▶ SOURCE TEXT:
Re: [PROPOSAL] An initial Schema API in Python

Brian Hulette Fri, 02 Aug 2019 18:03:03 -0700

I meant "or sub-class it and define fields with type annotations" not "with
attributes". I believe that version doesn't work in python 2 since it
doesn't support the `name: type` syntax.


On Fri, Aug 2, 2019 at 5:55 PM Brian Hulette <[email protected]> wrote:

> > Do we need to support python 2? If supporting python 2 will complicate
> things, we could make this a python3 only feature.
> I don't think supporting python 2 complicates things. It's just that there
> are two different ways to use typing.NamedTuple in python 3 - you can
> either instantiate it and provide a list of (name, type) pairs, or
> sub-class it and define fields with attributes. But in python 2 only the
> former works.
>
> > Why are we mapping to numpy types? Design document suggests mapping to
> python native types as the plan.

▶ LISTED ENTRIES:
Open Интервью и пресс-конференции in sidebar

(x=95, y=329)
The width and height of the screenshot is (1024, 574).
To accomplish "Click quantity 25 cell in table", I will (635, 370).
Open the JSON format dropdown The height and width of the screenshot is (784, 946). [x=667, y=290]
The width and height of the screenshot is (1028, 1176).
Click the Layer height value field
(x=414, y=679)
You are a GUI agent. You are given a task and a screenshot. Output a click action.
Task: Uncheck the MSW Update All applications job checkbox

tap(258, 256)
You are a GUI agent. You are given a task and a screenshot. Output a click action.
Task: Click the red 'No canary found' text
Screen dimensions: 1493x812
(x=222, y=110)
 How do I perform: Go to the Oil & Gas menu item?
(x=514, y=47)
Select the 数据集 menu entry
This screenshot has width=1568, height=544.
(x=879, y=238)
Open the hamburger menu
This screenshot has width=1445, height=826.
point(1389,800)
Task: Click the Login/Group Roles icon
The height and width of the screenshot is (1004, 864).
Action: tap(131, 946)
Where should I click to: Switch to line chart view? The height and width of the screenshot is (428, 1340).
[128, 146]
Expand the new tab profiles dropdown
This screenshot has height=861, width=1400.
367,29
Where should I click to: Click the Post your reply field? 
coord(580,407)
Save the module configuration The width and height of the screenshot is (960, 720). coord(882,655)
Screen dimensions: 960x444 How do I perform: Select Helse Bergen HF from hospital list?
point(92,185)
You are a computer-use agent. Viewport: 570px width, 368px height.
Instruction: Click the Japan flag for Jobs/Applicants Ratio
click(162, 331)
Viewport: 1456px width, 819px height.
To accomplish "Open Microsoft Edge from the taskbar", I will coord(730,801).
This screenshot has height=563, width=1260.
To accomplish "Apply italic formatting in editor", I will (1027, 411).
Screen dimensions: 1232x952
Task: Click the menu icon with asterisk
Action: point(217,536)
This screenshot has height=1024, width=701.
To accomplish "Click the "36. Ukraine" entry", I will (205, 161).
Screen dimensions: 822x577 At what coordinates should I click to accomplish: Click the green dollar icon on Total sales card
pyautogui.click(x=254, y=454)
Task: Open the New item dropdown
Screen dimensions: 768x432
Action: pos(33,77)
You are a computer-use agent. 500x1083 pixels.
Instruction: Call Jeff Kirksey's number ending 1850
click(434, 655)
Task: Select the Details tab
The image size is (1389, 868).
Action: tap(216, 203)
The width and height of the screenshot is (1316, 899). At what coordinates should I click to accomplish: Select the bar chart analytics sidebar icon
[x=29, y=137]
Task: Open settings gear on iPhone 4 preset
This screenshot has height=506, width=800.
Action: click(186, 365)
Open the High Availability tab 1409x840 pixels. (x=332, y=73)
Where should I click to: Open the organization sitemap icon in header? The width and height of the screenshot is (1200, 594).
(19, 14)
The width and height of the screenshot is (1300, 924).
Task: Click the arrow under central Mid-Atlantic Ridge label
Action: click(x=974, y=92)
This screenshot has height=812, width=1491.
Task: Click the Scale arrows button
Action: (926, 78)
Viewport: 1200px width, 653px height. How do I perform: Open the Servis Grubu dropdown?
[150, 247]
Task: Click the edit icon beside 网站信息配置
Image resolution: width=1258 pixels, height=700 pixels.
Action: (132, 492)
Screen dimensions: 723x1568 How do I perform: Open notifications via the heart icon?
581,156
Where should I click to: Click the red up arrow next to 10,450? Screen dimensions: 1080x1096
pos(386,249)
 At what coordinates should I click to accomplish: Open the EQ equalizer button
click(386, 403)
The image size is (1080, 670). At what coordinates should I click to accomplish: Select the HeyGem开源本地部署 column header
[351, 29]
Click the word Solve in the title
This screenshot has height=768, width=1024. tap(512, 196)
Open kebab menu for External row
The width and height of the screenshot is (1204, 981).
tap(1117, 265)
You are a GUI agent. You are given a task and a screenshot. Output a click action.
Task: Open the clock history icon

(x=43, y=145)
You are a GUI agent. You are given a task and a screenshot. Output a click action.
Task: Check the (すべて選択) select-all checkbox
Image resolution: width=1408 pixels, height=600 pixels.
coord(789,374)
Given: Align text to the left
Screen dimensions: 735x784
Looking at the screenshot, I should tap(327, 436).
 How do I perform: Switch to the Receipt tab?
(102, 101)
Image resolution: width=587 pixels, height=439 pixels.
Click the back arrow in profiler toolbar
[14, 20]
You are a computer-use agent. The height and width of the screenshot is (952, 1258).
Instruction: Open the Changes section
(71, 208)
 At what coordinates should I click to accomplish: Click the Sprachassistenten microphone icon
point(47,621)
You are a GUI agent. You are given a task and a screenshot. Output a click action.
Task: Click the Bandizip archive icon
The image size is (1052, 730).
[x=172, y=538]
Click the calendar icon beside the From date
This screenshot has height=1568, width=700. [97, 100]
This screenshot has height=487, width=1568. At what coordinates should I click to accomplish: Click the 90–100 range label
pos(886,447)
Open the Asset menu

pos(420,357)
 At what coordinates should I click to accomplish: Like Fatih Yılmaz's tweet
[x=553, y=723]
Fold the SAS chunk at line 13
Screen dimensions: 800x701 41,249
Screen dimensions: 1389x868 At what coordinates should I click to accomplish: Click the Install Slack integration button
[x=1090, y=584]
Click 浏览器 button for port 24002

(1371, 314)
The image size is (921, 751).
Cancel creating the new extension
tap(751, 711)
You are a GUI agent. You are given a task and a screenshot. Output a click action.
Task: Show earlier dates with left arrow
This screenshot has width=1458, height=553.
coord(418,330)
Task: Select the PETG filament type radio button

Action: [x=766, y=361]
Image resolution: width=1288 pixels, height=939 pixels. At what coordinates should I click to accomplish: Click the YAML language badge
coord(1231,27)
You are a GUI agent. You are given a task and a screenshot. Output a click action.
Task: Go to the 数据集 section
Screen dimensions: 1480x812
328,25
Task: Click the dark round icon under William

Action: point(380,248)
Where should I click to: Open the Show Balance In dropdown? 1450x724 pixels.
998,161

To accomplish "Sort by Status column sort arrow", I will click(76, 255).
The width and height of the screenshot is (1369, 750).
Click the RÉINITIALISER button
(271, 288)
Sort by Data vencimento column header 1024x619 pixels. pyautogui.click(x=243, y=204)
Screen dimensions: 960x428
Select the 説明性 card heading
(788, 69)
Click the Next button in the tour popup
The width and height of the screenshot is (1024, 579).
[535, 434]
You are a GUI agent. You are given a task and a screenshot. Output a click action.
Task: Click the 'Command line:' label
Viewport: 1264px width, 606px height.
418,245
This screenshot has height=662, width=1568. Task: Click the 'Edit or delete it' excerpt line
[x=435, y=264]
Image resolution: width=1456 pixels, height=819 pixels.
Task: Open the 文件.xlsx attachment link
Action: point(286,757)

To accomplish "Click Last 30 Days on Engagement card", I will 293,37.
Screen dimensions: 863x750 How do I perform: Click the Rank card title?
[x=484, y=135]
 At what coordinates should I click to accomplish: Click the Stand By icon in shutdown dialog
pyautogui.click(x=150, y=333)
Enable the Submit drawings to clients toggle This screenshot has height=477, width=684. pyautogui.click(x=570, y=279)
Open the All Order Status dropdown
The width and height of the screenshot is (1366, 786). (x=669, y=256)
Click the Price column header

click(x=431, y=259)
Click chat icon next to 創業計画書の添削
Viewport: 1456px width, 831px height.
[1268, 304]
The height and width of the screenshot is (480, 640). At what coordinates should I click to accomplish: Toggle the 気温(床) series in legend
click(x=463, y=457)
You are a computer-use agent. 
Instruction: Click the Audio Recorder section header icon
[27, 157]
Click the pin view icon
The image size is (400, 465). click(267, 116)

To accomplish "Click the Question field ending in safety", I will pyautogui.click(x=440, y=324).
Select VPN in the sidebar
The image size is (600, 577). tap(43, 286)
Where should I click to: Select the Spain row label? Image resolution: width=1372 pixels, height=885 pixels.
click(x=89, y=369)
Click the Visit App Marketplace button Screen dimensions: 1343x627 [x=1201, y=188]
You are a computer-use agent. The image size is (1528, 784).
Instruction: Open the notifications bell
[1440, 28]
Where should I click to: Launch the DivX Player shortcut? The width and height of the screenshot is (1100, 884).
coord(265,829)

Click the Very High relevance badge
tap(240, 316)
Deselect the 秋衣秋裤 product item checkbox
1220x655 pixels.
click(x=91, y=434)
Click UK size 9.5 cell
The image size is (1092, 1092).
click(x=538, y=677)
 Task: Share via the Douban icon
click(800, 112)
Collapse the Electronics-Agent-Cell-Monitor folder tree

▶ TASK INSTRUCTIONS:
a) Render this sentence from the Python schema thread in Spanish: "I don't think supporting python 2 complicates things."
b) Carry the Python schema thread forward from the point where it stops.
The lines play no part in this work and can be left aside.

▶ ANSWERS FOR THE TASKS:
a) No creo que dar soporte a python 2 complique las cosas.

b)
> We did discuss using numpy types in a comment [1], but you're right we
> never resolved it and the doc still lists native types. My biggest concern
> with just using native int/float types is I think we definitely need *some*
> way to distinguish between the schema proto's various int/float sizes in
> the python representation. If we don't we would need to either a) reject
> schemas that contain any size other than the one that we support, or b) no
> longer have a bijective mapping between proto and python (i.e. any integer
> type that passes through the Python SDK would get converted to an int64).
> And if we do need some way to distinguish between the integer types, I
> thought a de facto standard was better than creating our own - as Robert
> noted in that comment thread "The only strong opinion I have is that we
> shouldn't invent our own."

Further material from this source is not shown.